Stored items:
========================================

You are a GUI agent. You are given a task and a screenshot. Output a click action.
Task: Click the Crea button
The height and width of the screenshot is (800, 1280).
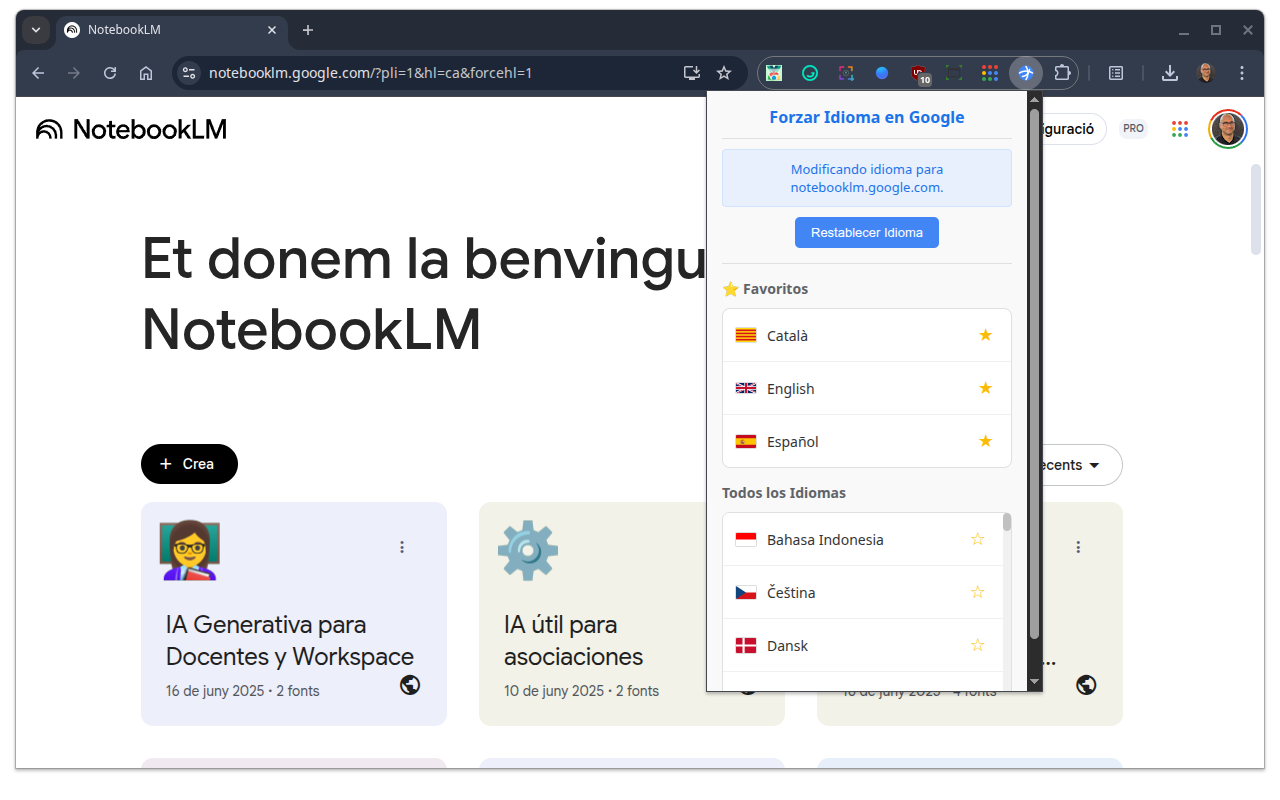189,463
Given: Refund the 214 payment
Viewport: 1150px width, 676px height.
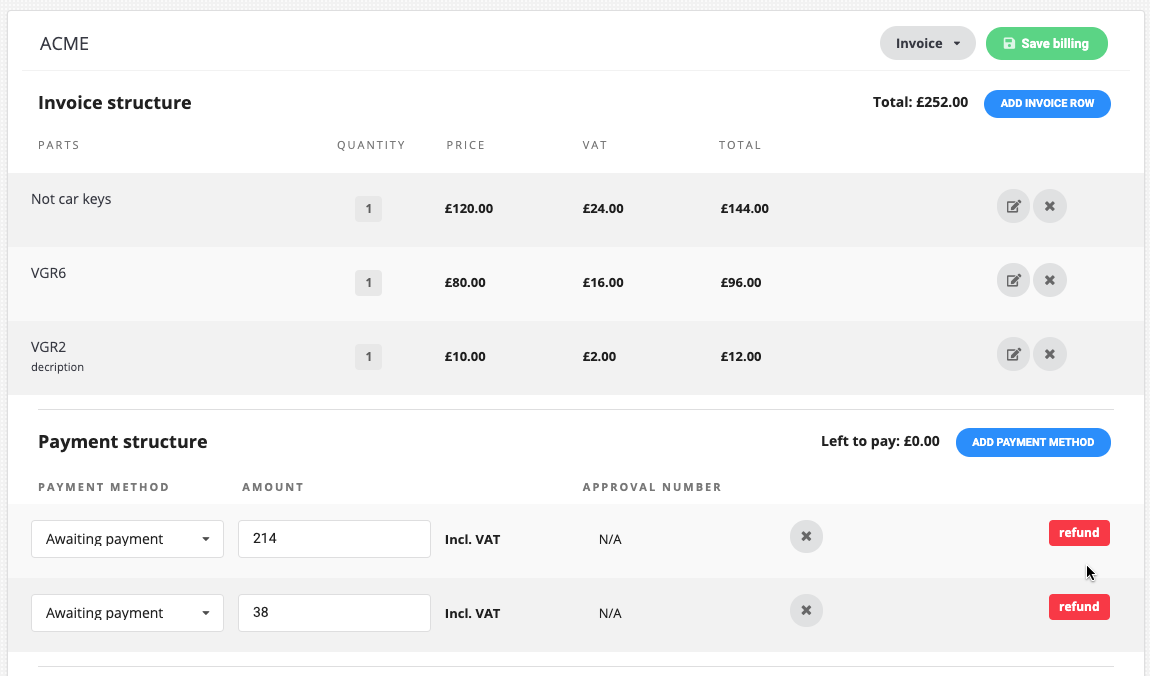Looking at the screenshot, I should [x=1079, y=533].
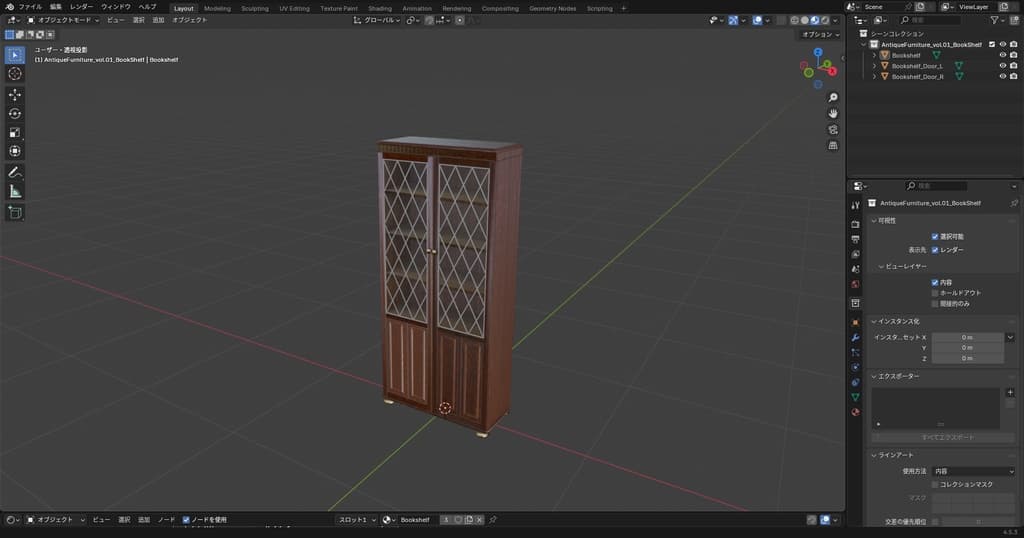Switch to the Sculpting workspace tab

[255, 8]
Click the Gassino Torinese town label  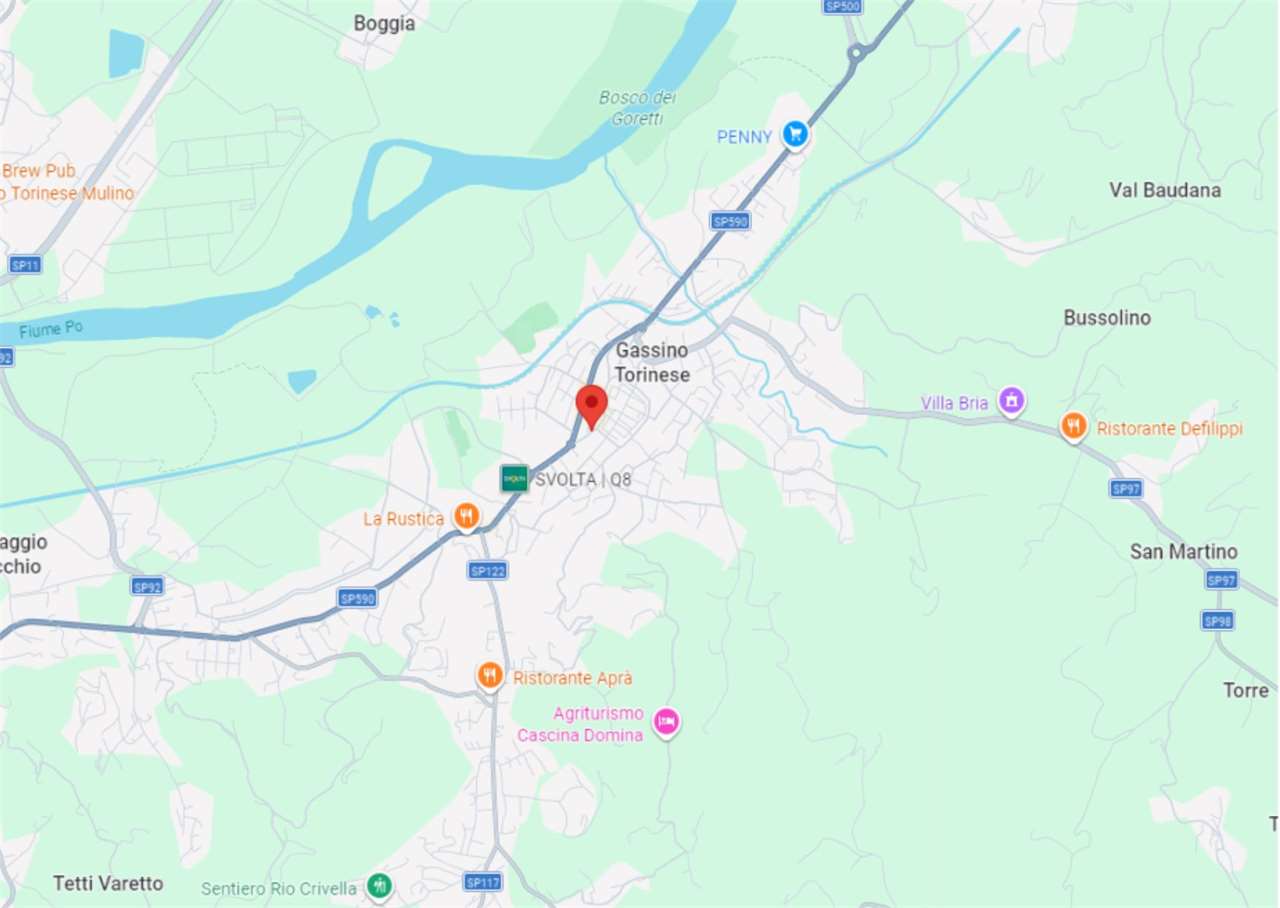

========================================

**Work order:** Using the records above, reproduce exactly the lines from the line containing "The height and" through the last line, with both ends kept and no pictures.

**Answer to the problem:**
The height and width of the screenshot is (800, 1280).
189,463
Given: Refund the 214 payment
Viewport: 1150px width, 676px height.
Looking at the screenshot, I should [x=1079, y=533].
Switch to the Sculpting workspace tab

[255, 8]
Click the Gassino Torinese town label  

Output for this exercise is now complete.